The impact lasts long beyond the next morning.
The following was produced in partnership with our friends at JOHNSON’S®, who work with parents, healthcare experts, and scientists to deliver the highest-quality baby products. To learn more about their clinically-proven three-step routine to help your baby fall asleep faster and stay asleep longer, click here.
Getting a baby to sleep through the night is a monumental parenting achievement. The benefits of better sleep, including improved mood to decreased obesity risk, are plentiful and profound for both children and parents. “Better sleep leads to better outcomes,” says sleep expert Jodi Mindell, summarizing the state of research. This prompts the question asked by millions: How do you get to better sleep? The answer, according to Mindell’s research, may be to establish a consistent nighttime routine.

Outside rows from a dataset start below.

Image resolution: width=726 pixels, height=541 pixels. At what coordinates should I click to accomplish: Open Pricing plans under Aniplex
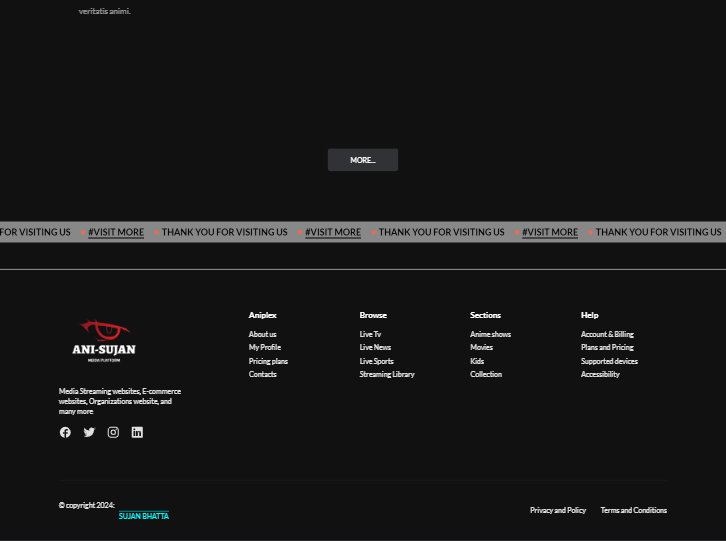coord(268,361)
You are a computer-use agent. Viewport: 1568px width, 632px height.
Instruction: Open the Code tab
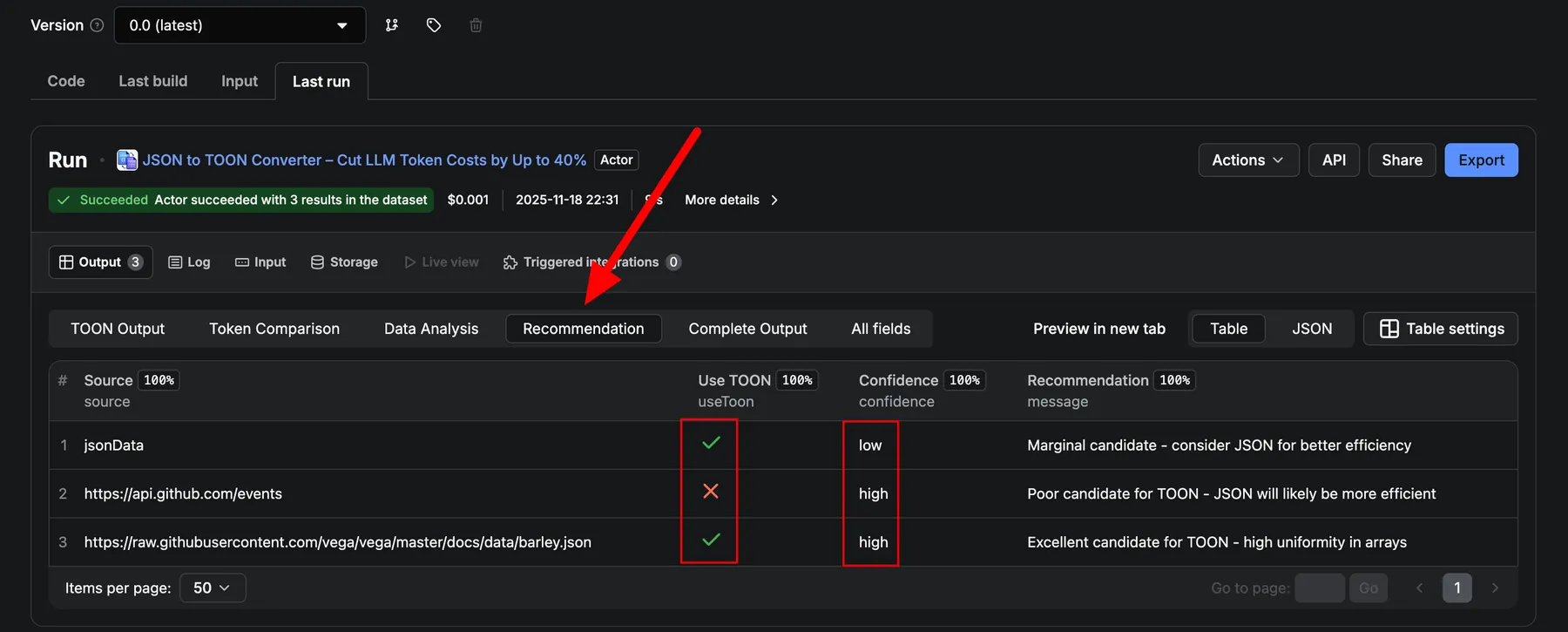click(66, 81)
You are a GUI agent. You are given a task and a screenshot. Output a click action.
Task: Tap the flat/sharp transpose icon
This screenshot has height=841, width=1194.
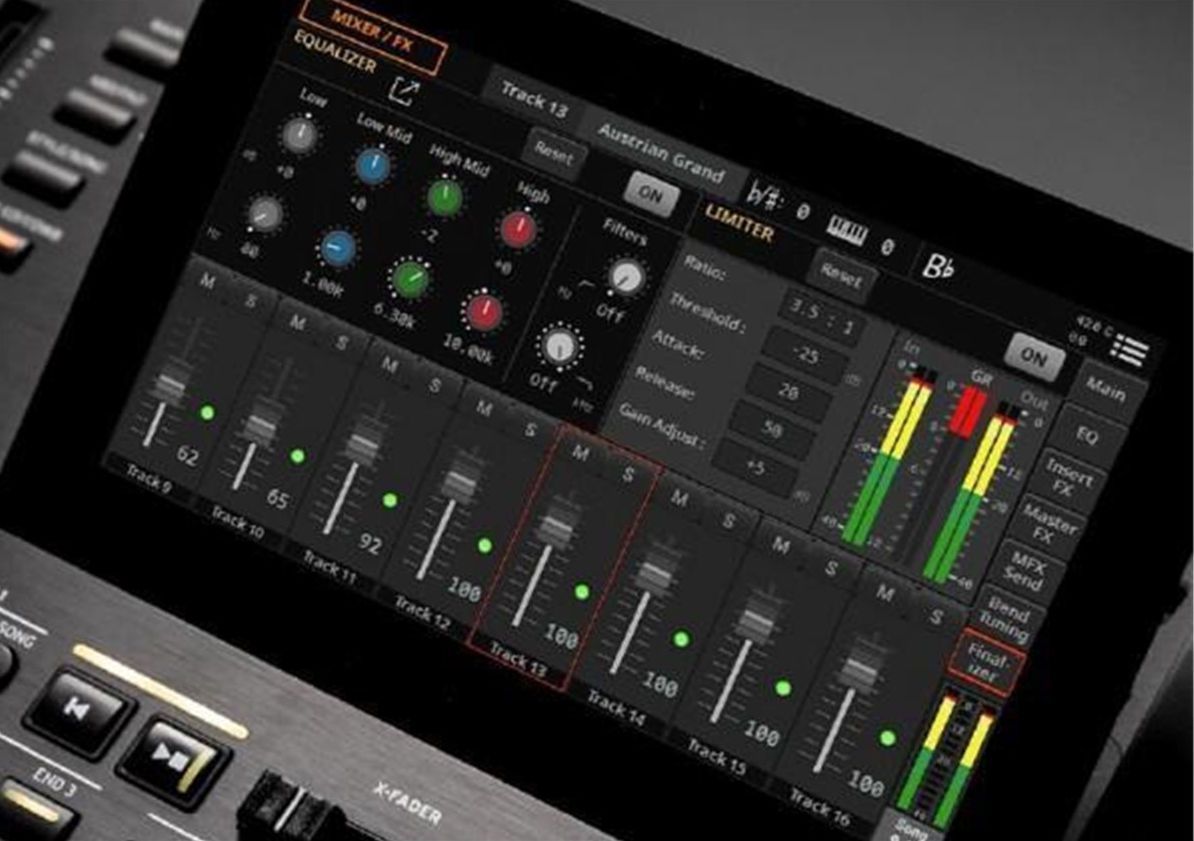[764, 191]
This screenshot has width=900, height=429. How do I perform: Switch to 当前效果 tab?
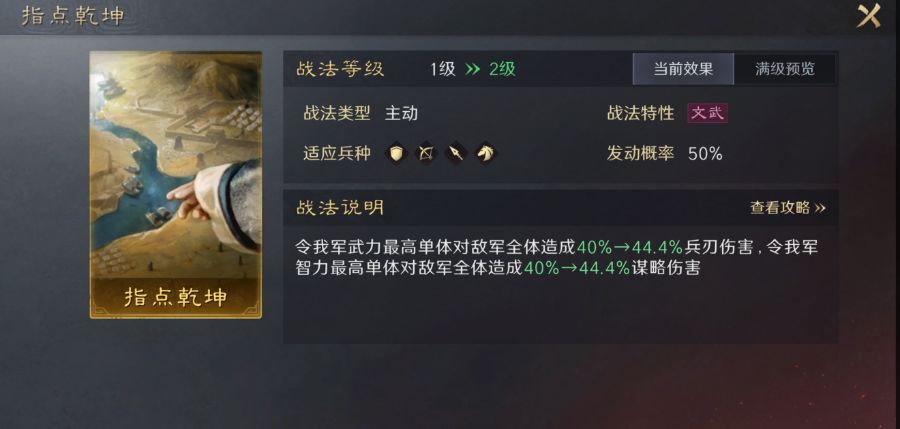683,69
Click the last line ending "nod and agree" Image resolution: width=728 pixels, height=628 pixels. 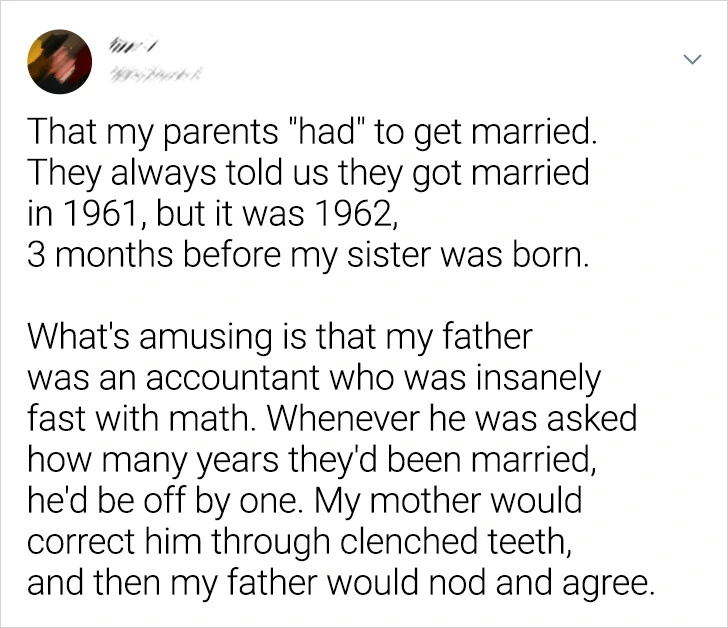(339, 582)
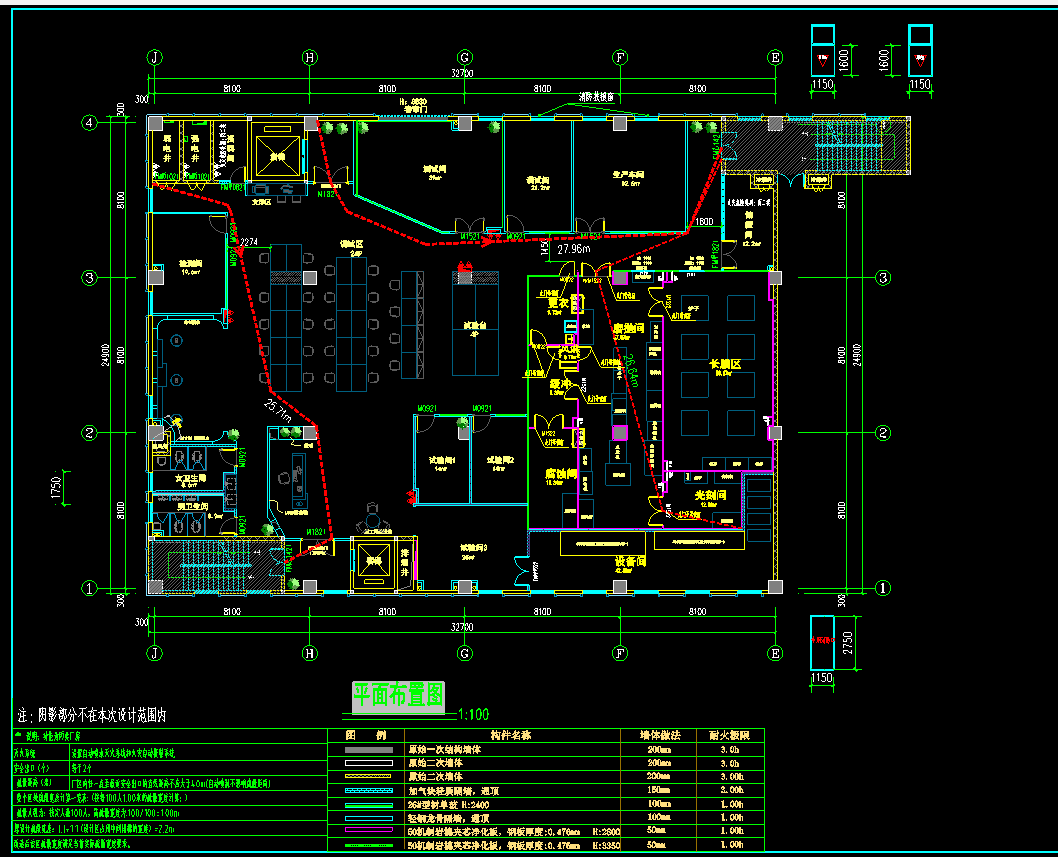Select the 平面布置图 drawing title
Image resolution: width=1058 pixels, height=857 pixels.
[x=398, y=695]
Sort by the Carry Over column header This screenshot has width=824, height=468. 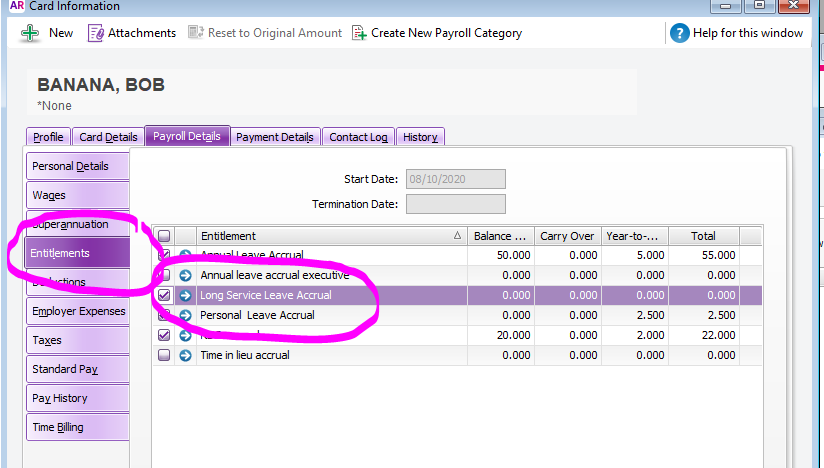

The refrain of the literature around sleep issues? Routine, routine, routine. Mindell, who serves as Associate Director of the Sleep Center at the Children’s Hospital of Philadelphia and wrote the bestseller, Sleeping Through The Night, specifically, has led some cutting-edge research on the impact of a routine on sleep. In one study of several hundred toddlers with parent-defined sleep problems, a prescribed sleep time routine led to significant improvements within just two weeks. Kids calmed down and fell asleep quicker, slept better, and snoozed continuously for longer stretches. Gleeful parents furtively popped champagne.
In a global study of more than 10,000 children from newborn to three-years-old, Mindell’s team found a dose-dependent relationship between having a BEDTIME® Routine and sleep. The more nights a week a family institutes a routine, the better a baby sleeps. Adding just one additional night a week with a routine delivers benefits, and even if nothing else changes (like nap schedules), simply instituting a routine can make a huge difference.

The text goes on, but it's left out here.